#### Stored data
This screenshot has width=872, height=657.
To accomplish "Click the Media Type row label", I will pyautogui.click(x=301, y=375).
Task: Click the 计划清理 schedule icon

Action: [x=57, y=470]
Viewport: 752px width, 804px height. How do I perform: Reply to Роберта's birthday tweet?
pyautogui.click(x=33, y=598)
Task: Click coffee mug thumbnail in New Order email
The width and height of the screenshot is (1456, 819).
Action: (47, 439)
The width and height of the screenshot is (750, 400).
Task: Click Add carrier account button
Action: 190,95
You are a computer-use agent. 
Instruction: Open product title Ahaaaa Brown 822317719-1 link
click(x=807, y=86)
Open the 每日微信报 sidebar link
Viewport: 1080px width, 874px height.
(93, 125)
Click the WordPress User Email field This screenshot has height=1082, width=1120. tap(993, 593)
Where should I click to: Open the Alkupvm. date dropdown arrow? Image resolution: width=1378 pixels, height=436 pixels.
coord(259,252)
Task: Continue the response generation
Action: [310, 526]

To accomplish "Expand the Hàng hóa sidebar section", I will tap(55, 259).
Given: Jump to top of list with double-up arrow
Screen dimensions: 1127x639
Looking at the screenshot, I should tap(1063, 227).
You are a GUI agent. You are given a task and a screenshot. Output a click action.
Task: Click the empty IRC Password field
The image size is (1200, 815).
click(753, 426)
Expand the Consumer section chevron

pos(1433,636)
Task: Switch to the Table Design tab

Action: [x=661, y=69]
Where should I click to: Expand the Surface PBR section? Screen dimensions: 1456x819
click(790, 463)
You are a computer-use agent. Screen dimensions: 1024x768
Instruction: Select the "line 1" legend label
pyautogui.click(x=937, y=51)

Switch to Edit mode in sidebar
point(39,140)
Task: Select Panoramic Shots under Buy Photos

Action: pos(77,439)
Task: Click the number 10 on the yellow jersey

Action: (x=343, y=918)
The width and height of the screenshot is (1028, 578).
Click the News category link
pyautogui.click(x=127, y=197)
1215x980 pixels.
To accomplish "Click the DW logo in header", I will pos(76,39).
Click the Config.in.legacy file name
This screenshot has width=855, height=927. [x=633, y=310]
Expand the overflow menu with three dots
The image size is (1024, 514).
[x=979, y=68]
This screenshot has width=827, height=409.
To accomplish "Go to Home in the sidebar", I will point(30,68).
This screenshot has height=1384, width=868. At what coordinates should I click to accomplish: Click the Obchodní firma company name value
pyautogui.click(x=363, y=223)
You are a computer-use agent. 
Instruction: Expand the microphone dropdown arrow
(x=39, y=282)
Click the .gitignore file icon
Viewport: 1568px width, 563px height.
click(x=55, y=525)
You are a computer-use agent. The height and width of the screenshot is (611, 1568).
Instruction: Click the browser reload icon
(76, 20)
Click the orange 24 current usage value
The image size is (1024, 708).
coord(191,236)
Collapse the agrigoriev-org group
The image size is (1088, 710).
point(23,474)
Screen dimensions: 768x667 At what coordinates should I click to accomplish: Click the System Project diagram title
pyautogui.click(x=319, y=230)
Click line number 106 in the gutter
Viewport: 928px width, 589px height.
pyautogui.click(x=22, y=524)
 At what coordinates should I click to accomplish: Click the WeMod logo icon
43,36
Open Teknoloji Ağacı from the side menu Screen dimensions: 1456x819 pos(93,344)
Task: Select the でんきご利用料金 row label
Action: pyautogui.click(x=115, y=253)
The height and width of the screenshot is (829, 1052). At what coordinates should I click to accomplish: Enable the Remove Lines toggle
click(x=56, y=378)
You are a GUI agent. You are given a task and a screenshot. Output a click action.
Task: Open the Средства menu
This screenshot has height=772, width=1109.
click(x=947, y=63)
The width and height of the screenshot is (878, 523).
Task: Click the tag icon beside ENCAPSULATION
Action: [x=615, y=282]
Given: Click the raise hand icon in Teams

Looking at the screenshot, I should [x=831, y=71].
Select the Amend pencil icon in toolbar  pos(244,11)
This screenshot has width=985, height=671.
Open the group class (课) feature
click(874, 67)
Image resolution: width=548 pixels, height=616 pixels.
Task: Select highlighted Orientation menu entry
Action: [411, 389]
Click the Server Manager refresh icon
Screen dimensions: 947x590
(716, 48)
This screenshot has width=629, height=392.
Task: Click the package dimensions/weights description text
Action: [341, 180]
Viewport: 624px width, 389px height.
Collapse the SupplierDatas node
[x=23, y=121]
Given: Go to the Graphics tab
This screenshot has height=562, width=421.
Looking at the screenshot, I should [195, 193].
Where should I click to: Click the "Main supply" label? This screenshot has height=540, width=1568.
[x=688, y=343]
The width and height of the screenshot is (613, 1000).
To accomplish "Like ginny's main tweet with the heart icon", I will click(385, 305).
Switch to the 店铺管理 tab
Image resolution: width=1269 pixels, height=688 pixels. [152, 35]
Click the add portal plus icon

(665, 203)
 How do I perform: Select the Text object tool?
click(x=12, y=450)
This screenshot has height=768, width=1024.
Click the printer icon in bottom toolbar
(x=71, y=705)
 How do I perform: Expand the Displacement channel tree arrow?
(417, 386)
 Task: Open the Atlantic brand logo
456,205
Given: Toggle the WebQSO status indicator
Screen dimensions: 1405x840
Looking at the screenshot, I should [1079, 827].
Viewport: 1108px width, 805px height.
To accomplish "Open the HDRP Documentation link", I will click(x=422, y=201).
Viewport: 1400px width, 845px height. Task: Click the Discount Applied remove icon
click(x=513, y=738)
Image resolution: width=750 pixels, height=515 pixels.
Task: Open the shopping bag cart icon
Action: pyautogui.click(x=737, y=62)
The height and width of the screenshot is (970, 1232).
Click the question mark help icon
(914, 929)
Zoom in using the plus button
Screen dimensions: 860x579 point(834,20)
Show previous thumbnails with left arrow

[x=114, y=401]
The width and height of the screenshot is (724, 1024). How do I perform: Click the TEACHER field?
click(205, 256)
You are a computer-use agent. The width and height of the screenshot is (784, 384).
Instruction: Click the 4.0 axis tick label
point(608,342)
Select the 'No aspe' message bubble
########
* [Assignment]: A complete, exact copy of the entries above is what is wanted.

* [Your response]:
This screenshot has width=872, height=657.
To accomplish "Click the Media Type row label", I will pyautogui.click(x=301, y=375).
Task: Click the 计划清理 schedule icon

Action: [x=57, y=470]
Viewport: 752px width, 804px height. How do I perform: Reply to Роберта's birthday tweet?
pyautogui.click(x=33, y=598)
Task: Click coffee mug thumbnail in New Order email
The width and height of the screenshot is (1456, 819).
Action: (47, 439)
The width and height of the screenshot is (750, 400).
Task: Click Add carrier account button
Action: 190,95
You are a computer-use agent. 
Instruction: Open product title Ahaaaa Brown 822317719-1 link
click(x=807, y=86)
Open the 每日微信报 sidebar link
Viewport: 1080px width, 874px height.
(93, 125)
Click the WordPress User Email field This screenshot has height=1082, width=1120. tap(993, 593)
Where should I click to: Open the Alkupvm. date dropdown arrow? Image resolution: width=1378 pixels, height=436 pixels.
coord(259,252)
Task: Continue the response generation
Action: [310, 526]

To accomplish "Expand the Hàng hóa sidebar section", I will tap(55, 259).
Given: Jump to top of list with double-up arrow
Screen dimensions: 1127x639
Looking at the screenshot, I should tap(1063, 227).
You are a GUI agent. You are given a task and a screenshot. Output a click action.
Task: Click the empty IRC Password field
The image size is (1200, 815).
click(753, 426)
Expand the Consumer section chevron

pos(1433,636)
Task: Switch to the Table Design tab

Action: [x=661, y=69]
Where should I click to: Expand the Surface PBR section? Screen dimensions: 1456x819
click(790, 463)
You are a computer-use agent. Screen dimensions: 1024x768
Instruction: Select the "line 1" legend label
pyautogui.click(x=937, y=51)

Switch to Edit mode in sidebar
point(39,140)
Task: Select Panoramic Shots under Buy Photos

Action: pos(77,439)
Task: Click the number 10 on the yellow jersey

Action: (x=343, y=918)
The width and height of the screenshot is (1028, 578).
Click the News category link
pyautogui.click(x=127, y=197)
1215x980 pixels.
To accomplish "Click the DW logo in header", I will pos(76,39).
Click the Config.in.legacy file name
This screenshot has width=855, height=927. [x=633, y=310]
Expand the overflow menu with three dots
The image size is (1024, 514).
[x=979, y=68]
This screenshot has width=827, height=409.
To accomplish "Go to Home in the sidebar", I will point(30,68).
This screenshot has height=1384, width=868. At what coordinates should I click to accomplish: Click the Obchodní firma company name value
pyautogui.click(x=363, y=223)
You are a computer-use agent. 
Instruction: Expand the microphone dropdown arrow
(x=39, y=282)
Click the .gitignore file icon
Viewport: 1568px width, 563px height.
click(x=55, y=525)
You are a computer-use agent. The height and width of the screenshot is (611, 1568).
Instruction: Click the browser reload icon
(76, 20)
Click the orange 24 current usage value
The image size is (1024, 708).
coord(191,236)
Collapse the agrigoriev-org group
The image size is (1088, 710).
point(23,474)
Screen dimensions: 768x667 At what coordinates should I click to accomplish: Click the System Project diagram title
pyautogui.click(x=319, y=230)
Click line number 106 in the gutter
Viewport: 928px width, 589px height.
pyautogui.click(x=22, y=524)
 At what coordinates should I click to accomplish: Click the WeMod logo icon
43,36
Open Teknoloji Ağacı from the side menu Screen dimensions: 1456x819 pos(93,344)
Task: Select the でんきご利用料金 row label
Action: pyautogui.click(x=115, y=253)
The height and width of the screenshot is (829, 1052). At what coordinates should I click to accomplish: Enable the Remove Lines toggle
click(x=56, y=378)
You are a GUI agent. You are given a task and a screenshot. Output a click action.
Task: Open the Средства menu
This screenshot has height=772, width=1109.
click(x=947, y=63)
The width and height of the screenshot is (878, 523).
Task: Click the tag icon beside ENCAPSULATION
Action: [x=615, y=282]
Given: Click the raise hand icon in Teams

Looking at the screenshot, I should [x=831, y=71].
Select the Amend pencil icon in toolbar  pos(244,11)
This screenshot has width=985, height=671.
Open the group class (课) feature
click(874, 67)
Image resolution: width=548 pixels, height=616 pixels.
Task: Select highlighted Orientation menu entry
Action: [411, 389]
Click the Server Manager refresh icon
Screen dimensions: 947x590
(716, 48)
This screenshot has width=629, height=392.
Task: Click the package dimensions/weights description text
Action: [341, 180]
Viewport: 624px width, 389px height.
Collapse the SupplierDatas node
[x=23, y=121]
Given: Go to the Graphics tab
This screenshot has height=562, width=421.
Looking at the screenshot, I should [195, 193].
Where should I click to: Click the "Main supply" label? This screenshot has height=540, width=1568.
[x=688, y=343]
The width and height of the screenshot is (613, 1000).
To accomplish "Like ginny's main tweet with the heart icon", I will click(385, 305).
Switch to the 店铺管理 tab
Image resolution: width=1269 pixels, height=688 pixels. [152, 35]
Click the add portal plus icon

(665, 203)
 How do I perform: Select the Text object tool?
click(x=12, y=450)
This screenshot has height=768, width=1024.
Click the printer icon in bottom toolbar
(x=71, y=705)
 How do I perform: Expand the Displacement channel tree arrow?
(417, 386)
 Task: Open the Atlantic brand logo
456,205
Given: Toggle the WebQSO status indicator
Screen dimensions: 1405x840
Looking at the screenshot, I should [1079, 827].
Viewport: 1108px width, 805px height.
To accomplish "Open the HDRP Documentation link", I will click(x=422, y=201).
Viewport: 1400px width, 845px height. Task: Click the Discount Applied remove icon
click(x=513, y=738)
Image resolution: width=750 pixels, height=515 pixels.
Task: Open the shopping bag cart icon
Action: pyautogui.click(x=737, y=62)
The height and width of the screenshot is (970, 1232).
Click the question mark help icon
(914, 929)
Zoom in using the plus button
Screen dimensions: 860x579 point(834,20)
Show previous thumbnails with left arrow

[x=114, y=401]
The width and height of the screenshot is (724, 1024). How do I perform: Click the TEACHER field?
click(205, 256)
You are a computer-use agent. The width and height of the screenshot is (784, 384).
Instruction: Click the 4.0 axis tick label
point(608,342)
Select the 'No aspe' message bubble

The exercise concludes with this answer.